Flight split based on condition #457

xoolive · 2024-07-09T15:25:43Z

No description provided.

junzis · 2024-07-11T15:00:39Z

Can we get this method into LazyTraffic?

For example, the following code through error: Method 'split' not implemented on Traffic or LazyTraffic

t = (
    t.iterate_lazy(iterate_kw=dict(by="6 hours"))
    .assign_id(name="{self.callsign}_{idx:>04}")
    .filter()
    .longer_than("1 hour")
    .pipe(enough_data)
    .split("30min", condition=no_split_enroute)
    .pipe(full_flight)
)

xoolive · 2024-07-12T09:38:07Z

The proper way to add a method to LazyTraffic is to add a decorator to a method without an implementation (use the ellipsis ...) in the Traffic class, like everything below this line:

traffic/src/traffic/core/traffic.py

Line 736 in a83e95b

@lazy_evaluation()

Note that the decorator will look for a method in Flight with the same name:

traffic/src/traffic/core/lazy.py

Line 341 in a83e95b

if not hasattr(Flight, f.__name__):

Lazy methods

At the moment only two main categories of Flight methods are supported:

those returning a boolean: if True, the input flight is passed as is to the next method, if False, the processing for the current flight stops;
those returning an Optional[Flight]: if None, the processing for the current flight stops, if a Flight, the output flight is passed to the next method on the stack.
There is also summary() which returns a dictionary but it can only be used at the end of the stack: eval() will create a pd.DataFrame out of all the records. There is nothing in the code to ensure that no other method is stacked after it.

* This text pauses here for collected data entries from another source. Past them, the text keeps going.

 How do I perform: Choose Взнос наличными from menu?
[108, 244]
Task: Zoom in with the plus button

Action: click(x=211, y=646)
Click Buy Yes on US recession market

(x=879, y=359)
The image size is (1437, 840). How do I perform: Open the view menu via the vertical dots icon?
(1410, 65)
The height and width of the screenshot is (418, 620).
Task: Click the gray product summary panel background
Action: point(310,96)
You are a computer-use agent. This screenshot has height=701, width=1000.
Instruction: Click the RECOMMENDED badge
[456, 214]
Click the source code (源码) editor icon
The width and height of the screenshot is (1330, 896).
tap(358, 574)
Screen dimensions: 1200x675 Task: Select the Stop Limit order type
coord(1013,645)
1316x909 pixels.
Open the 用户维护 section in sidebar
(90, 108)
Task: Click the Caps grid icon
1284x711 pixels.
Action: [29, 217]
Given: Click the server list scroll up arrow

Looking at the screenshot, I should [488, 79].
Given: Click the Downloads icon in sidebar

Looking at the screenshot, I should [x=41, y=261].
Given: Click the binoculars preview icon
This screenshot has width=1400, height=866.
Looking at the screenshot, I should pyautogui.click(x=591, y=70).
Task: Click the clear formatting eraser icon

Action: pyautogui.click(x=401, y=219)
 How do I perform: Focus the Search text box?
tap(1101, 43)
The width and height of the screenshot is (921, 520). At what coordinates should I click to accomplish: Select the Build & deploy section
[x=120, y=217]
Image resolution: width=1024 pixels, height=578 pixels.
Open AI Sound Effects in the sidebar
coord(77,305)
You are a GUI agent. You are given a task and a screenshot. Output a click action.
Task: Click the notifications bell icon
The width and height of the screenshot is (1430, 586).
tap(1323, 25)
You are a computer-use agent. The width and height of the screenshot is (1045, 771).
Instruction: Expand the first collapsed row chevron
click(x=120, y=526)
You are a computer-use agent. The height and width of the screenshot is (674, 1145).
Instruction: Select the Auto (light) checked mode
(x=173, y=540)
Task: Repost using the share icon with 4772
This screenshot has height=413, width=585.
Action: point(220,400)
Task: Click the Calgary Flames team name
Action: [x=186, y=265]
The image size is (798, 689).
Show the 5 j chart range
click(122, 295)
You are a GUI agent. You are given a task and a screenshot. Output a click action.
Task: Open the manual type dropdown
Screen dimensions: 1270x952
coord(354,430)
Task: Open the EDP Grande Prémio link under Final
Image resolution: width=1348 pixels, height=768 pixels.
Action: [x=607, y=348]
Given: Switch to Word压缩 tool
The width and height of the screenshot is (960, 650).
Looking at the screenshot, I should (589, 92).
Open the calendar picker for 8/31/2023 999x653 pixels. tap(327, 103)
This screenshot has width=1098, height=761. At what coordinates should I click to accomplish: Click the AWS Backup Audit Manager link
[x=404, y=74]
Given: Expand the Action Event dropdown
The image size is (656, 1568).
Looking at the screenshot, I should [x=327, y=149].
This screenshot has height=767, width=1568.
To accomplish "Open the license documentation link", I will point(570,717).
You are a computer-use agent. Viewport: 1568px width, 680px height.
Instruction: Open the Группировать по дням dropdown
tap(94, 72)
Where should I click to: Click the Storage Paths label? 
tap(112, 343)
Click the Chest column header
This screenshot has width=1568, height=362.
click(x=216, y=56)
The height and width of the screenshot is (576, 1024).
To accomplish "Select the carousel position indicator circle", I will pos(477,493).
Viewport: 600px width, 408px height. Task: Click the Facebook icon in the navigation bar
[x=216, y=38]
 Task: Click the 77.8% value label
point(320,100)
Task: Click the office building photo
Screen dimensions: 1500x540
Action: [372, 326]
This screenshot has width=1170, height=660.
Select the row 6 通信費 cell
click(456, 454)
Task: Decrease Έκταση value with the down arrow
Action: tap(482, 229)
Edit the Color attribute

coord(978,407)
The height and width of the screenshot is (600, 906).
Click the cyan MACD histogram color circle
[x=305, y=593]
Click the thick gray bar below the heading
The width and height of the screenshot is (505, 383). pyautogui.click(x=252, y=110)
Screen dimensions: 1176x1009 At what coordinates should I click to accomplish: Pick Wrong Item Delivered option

The most important category that is not supported as is are methods returning a FlightIterator: since there can be many segments returned, this would break the linearity of the stack.

Instead of

flight:
|_ method1 -> bool
|_ method2 -> None | Flight
|_ method3 -> None | Flight

It could create a tree of executions, with possible RecursionError associated, and without the possibility to merge branches later:

flight
|_ method1 -> bool
|_ method2 -> FlightIterator
   |_ [segment1]
   |  |_ method3 -> FlightIterator
   |     |_ ...
   |_ [segment2]
   |  |_ method3 -> FlightIterator
   |     |_ ...

A common use case with FlightIterator however is to use an aggregator right behind (i.e. a function FlightIterator -> None | bool | Flight)

That pattern is supported in LazyTraffic, with many aggregators such as has, next, or all, they also support methods being passed as a string to avoid passing lambdas which cannot be serialized (and multiprocessed), that's why instead of:

flight.aligned_on_ils("EHRD").next()  # None | Flight
traffic.aligned_on_ils("EHRD").next().eval()  # INVALID code
        ^__ returns a FlightIterator
                               ^__ brings the FlightIterator back to a Flight

You would write:

traffic.next('aligned_on_ils("EHRD")').eval()
        ^__ next returns an Optional[Flight]

On your example

t = (
    t.iterate_lazy(iterate_kw=dict(by="6 hours"))
    .assign_id(name="{self.callsign}_{idx:>04}")  # you assign a flight_id
    .filter()
    .longer_than("1 hour")
    .pipe(enough_data)
    .split("30min", condition=no_split_enroute)  # this returns a FlightIterator
    .pipe(full_flight)
)

The problem here that needs clarification is that when you split the trajectories, all the pieces will have the same flight_id. I am not sure if it is what you want. You may have wanted to put the assign_id() at the end of the stack? It feels error-prone though. I am also not sure what the full_flight method does.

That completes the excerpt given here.